Kontroverse: Weniger Fleisch für besseres Klima?
Die Forscher diskutierten auch die Frage, wie sich der Klimawandel durch die Vermeidungsstrategien beeinflussen lässt. Zum Beispiel dadurch, dass weltweit weniger Fleisch gegessen wird, um die klimaschädliche Tierproduktion zu verringern oder zumindest effektiver zu gestalten. Hier konnten sich die Forscher noch nicht darauf einigen, ob eine solche Forderung effizient ist. Es gelte zunächst effiziente Formen der Anpassung sowie der Vermeidung zu identifizieren und nur diese ökonomisch zu fördern.
Mit konsequenten Anpassungs- und Vermeidungsstrategien könnte die Zahl der zusätzlichen hungernden Menschen wieder aufgefangen und kompensiert werden, so der Konsens der Forscher. Jedoch würden entsprechende Maßnahmen zurzeit nur begrenzt umgesetzt.
Landwirtschaftliche Produktion besser absichern
Eine weitere zentrale Forschungsfrage war, wie sich die Landwirte selbst besser gegen die Auswirkungen des Klimawandels absichern und wie sie besser darauf reagieren können. Hier sei nach Auffassung der Wissenschaftler weitere Forschung unabdingbar. Insbesondere sollten die institutionellen Zusammenhänge untersucht werden, in denen sich die landwirtschaftlichen Haushalte bewegen.
Dabei sei zu klären, welche institutionellen Mechanismen, die Auswirkungen des Klimawandels abfedern könnten. So diskutierten die Forscher beispielsweise besondere Programme der Mikrofinanzierung, aber auch die Möglichkeiten von Ernteausfall-Versicherungen für die Landwirte in Entwicklungsländern.

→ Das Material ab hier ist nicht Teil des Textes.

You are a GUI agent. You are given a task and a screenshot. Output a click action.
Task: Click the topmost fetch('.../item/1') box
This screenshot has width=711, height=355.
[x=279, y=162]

Kernkompetenz der Universität Hohenheim seit 1818
Mit dem diesjährigen EAAE-Seminar war die Universität Hohenheim zum zweiten Mal Gastgeberin des internationalen Forschertreffens. Der Rektor der Universität Hohenheim, Prof. Dr. Hans-Peter Liebig, betonte in seiner Rede zur Eröffnung, die Universität Hohenheim komme damit ihrem Auftrag nach, die Auswirkungen von Klimaveränderungen auf die Ernährungssicherung zu untersuchen und realistische Perspektiven aufzuzeigen. Diesen Auftrag habe sie „von Beginn an nun schon seit fast 200 Jahren“. Damals waren es zwei besonders nasse Jahre, die zu Ernteausfällen und Hungersnöten führten, und Königin Katharina 1818 veranlassten die Ackerbauschule Hohenheim zu gründen, aus der sich schließlich die Universität Hohenheim entwickelte.
Hintergrund: European Association of Agricultural Economists (EAAE)
Die europäische Vereinigung der Agrarökonomen (European Association of Agricultural Economists – EAAE) veranstaltet in einem Drei-Jahres Rhythmus ein Seminar, das Themen der ländlichen und landwirtschaftlichen Entwicklung in Entwicklungsländern diskutiert. So hat dieses Seminar in den letzten Jahren an Forschungseinrichtungen in Montpellier (2007), Florence (2004), Wye-Kent (2001) und Wageningen (1998) stattgefunden. Nach 1992 war es dieses Jahr das erste Mal, dass die Universität Hohenheim wieder dieses Seminar erfolgreich ausgetragen hat.